Food safety on farms
Potential risks to food safety and product integrity from initial inputs such as feed, livestock, fertilisers, water and chemicals are assessed by Government and national industry agencies on an ongoing basis.
The Australian Pesticide and Veterinary Medicines Authority (APVMA) determines the types of chemicals that can be used in the production of stockfeed and veterinary chemicals used for treatment of animals as well as the recommended withholding periods after treatment.
Vendor declarations providing background information must be supplied with stockfeed consignments and animals sourced from off-farm.
The stockfeed and grain industries have HACCP-based accredited quality assurance programs to ensure the feed is safe for use by dairy animals.
Electronic ear tags used to identify all animals on the farm provide a key tool for traceability of animals from birth to death or slaughter. The National Livestock Identification System (NLIS) provides the framework for the identification of Australian livestock.
State legislation ensures fertilisers are appropriately labelled and maximum limits are set for elements that may pose a risk to agriculture.

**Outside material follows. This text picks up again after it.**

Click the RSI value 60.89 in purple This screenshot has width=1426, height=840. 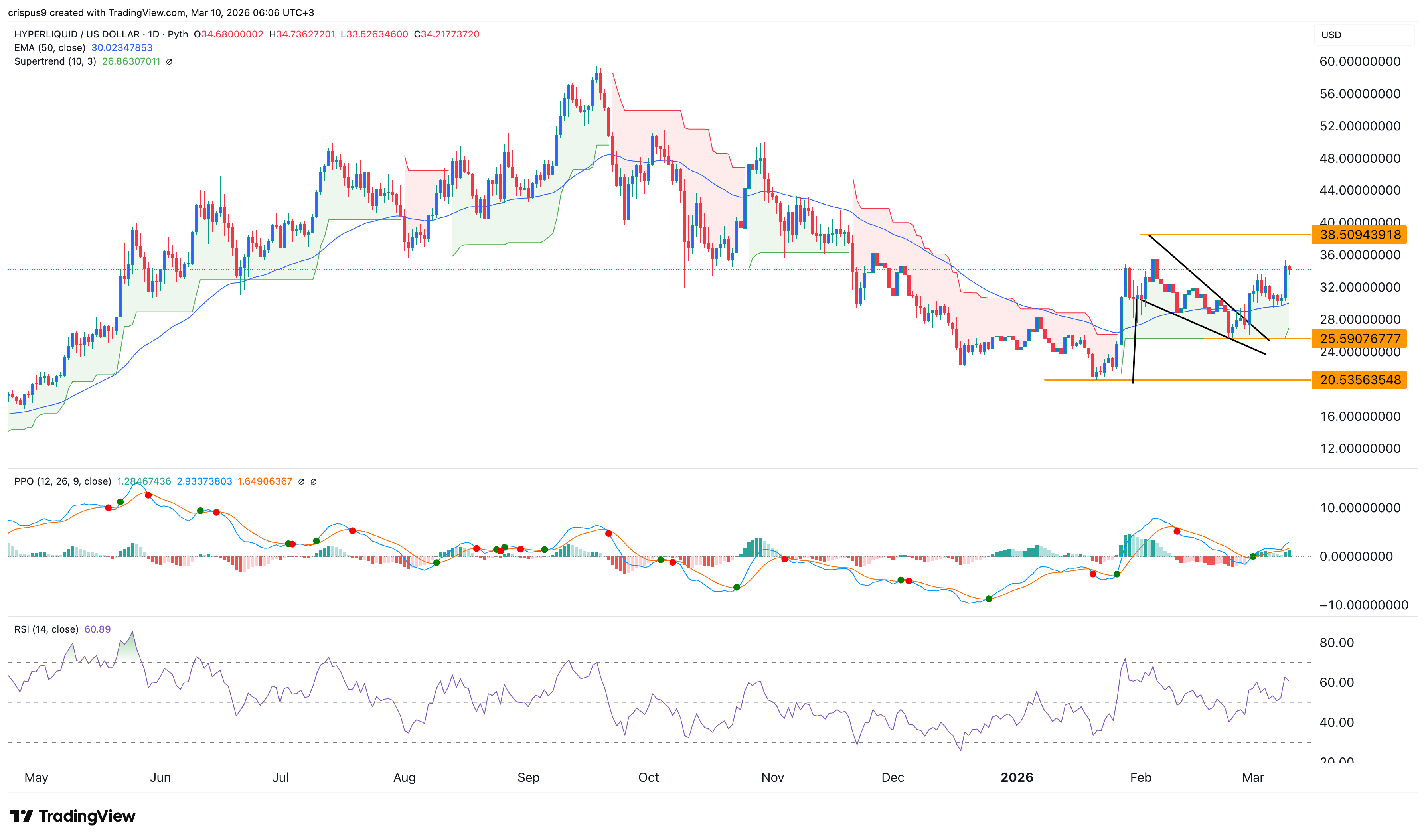point(97,629)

Farm food safety programs must ensure water supplies are suitable to protect animal health and prevent contamination of milk.
Environment Protection Authorities (EPAs) regulate the disposal of farm effluent on-farm.
All Australian dairy farms are required to have a documented food safety program (FSP). State Regulatory Authorities (SRAs) approve the FSP before a dairy farm licence is granted. Approved auditors conduct regular audits of the farm FSP.
Core elements of the FSP include:
- Control of contaminants – physical, chemical and microbiological
- Dairy milking premises
- Hygienic milking
- Water supply and quality
- Cleaning and sanitising
- Traceability and records
- Personnel competency
All animals are individually identified from birth to death. Farmers actively monitor the health and wellbeing of animals with the assistance of registered veterinarians.
Vendor declarations are required for animals and stockfeed purchased from external sources.
Risks from agricultural, veterinary and cleaning chemicals are minimised by using only chemicals registered by the APVMA. Instructions for use and withholding periods for milk and meat are described on the label and users must adhere to label instructions.
Trained operators use clean and sanitised equipment to milk cows with minimal stress. Water used for cleaning is monitored to ensure it will not contaminate the milk. Milk is cooled promptly and stored until collection under temperatures to minimise the growth of microbial hazards.
Comprehensive records of key parts of the farm food safety program are maintained, including the use of chemicals, audit results and action taken if deviations are detected.